Similarly, we're planning to extend two-wheeler loan facility, which we resumed in March quarter for our MFI borrowers, to all customers from the last quarter of this fiscal, he said.
Currently, this is a Rs 200-crore book and Davis expects it to grow to Rs 350 crore by March 2023.
He said almost 60 per cent of the auto loan customers are existing micro lenders while the rest are new customers. The bank had stopped auto loans during the pandemic. Its other secured book includes home loans.
While gold loan is a more-than-fully-secured asset given that the regulator has capped such loans to 75 per cent of the market price of gold, vehicle loan is 85-90 per cent of the ex-showroom price of the vehicle.
On the loan sales plan, Davis said his optimism comes from the record Rs 4,326 crore disbursals in the first quarter of FY23, as against Rs 1,311 crore a year ago. This helped it grow the loan book by 38 per cent to Rs 19,409 crore from Rs 14,037 crore in June 2021.
"We are firing on all cylinders.
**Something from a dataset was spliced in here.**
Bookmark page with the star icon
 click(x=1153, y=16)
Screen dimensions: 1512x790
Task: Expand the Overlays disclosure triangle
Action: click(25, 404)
Recovery is fully back as all parts of our business are normal now and so is the collections. We are on a solid recovery path and are confident of closing the year with over 30 per cent loan growth and take the loan book to around Rs 25,500 crore by March 2023," Davis said.
The firs quarter marks a great beginning to the new financial year. This is because "our stabilisation efforts, began in the December 2021 quarter, is already bearing fruit as reflected in the turnaround in March 2022 quarter when we reported Rs 127 crore net income, and the June quarter marks all-round growth and profitability", he said.
On collections he said it is strong at 99 per cent and this has helped gross non-performing assets and net non-performing assets declined to 5.9 per cent and 0.1 per cent, respectively from 7.1 per cent and 0.6 per cent in March 2022 and from 9.8 per cent and 2.6 per cent in June 2021, respectively.
Apart from near total collections, asset quality improvement was also due to write-offs and recoveries, with Q1 recoveries at Rs 215 crore and write-offs at Rs 65 crore, Davis said.
Its total income rose 40 per cent to Rs 1,000.42 crore in Q1, of which interest income was Rs 905.37 crore, up 41.1 per cent, and other income grew to Rs 95.1 crore from Rs 73 crore. The key net interest income, which is the interest earned after interest payout, rose 56 per cent to Rs 600 crore during the quarter
Ujjivan, which began as a microfinancier in 2005, has 66 lakh customers who are served by its 16,664 employees through 575 branches spread across 248 districts and 25 states.